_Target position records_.
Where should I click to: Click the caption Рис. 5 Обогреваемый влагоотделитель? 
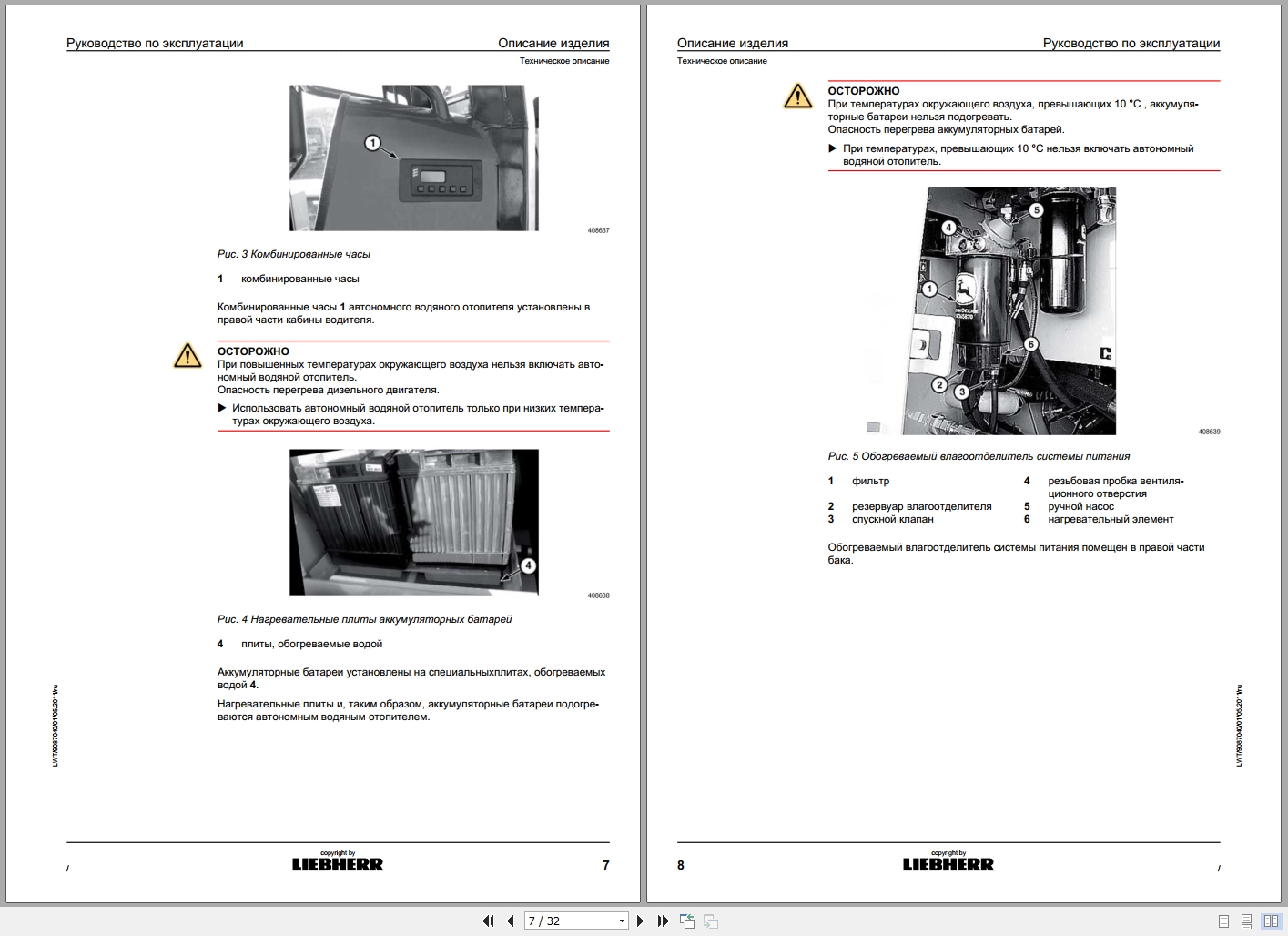[x=979, y=454]
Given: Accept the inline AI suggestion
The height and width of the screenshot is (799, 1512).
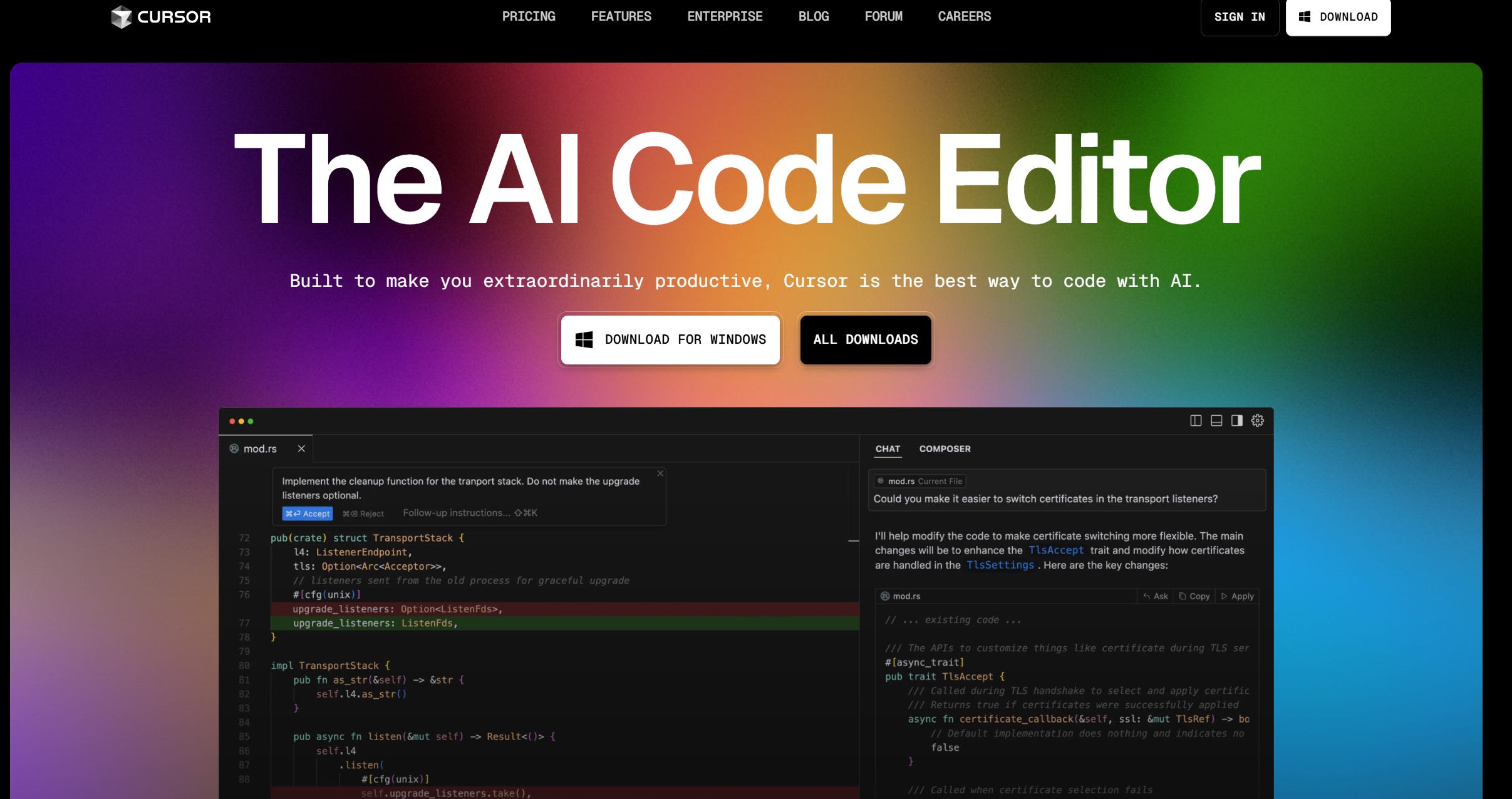Looking at the screenshot, I should (x=308, y=513).
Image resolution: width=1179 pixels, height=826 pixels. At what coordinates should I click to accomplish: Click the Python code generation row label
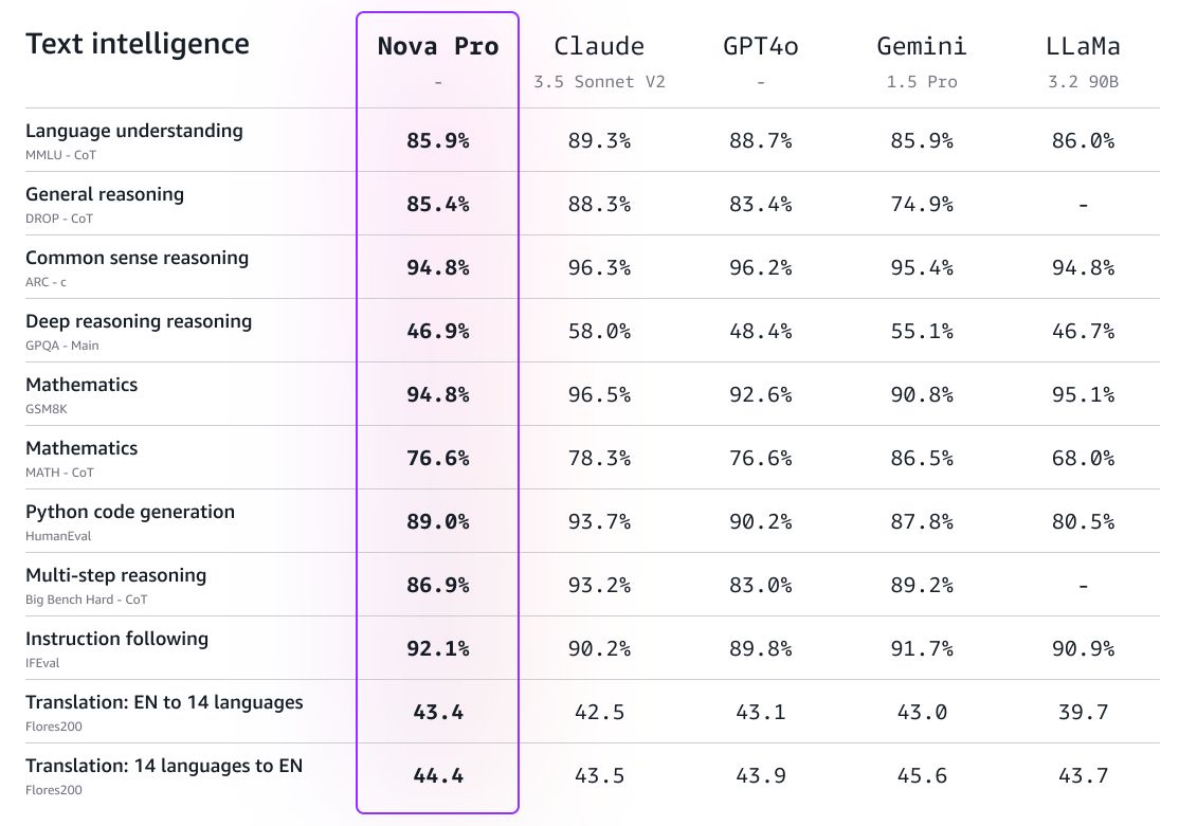[130, 511]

_INSTRUCTIONS TO FOLLOW_.
Could you give again every line of the records from the one containing "Given: Accept the inline AI suggestion" through the end, that first line included, with the pictures left out?

_FULL RESPONSE_.
Given: Accept the inline AI suggestion
The height and width of the screenshot is (799, 1512).
Looking at the screenshot, I should (x=308, y=513).
Image resolution: width=1179 pixels, height=826 pixels. At what coordinates should I click to accomplish: Click the Python code generation row label
[130, 511]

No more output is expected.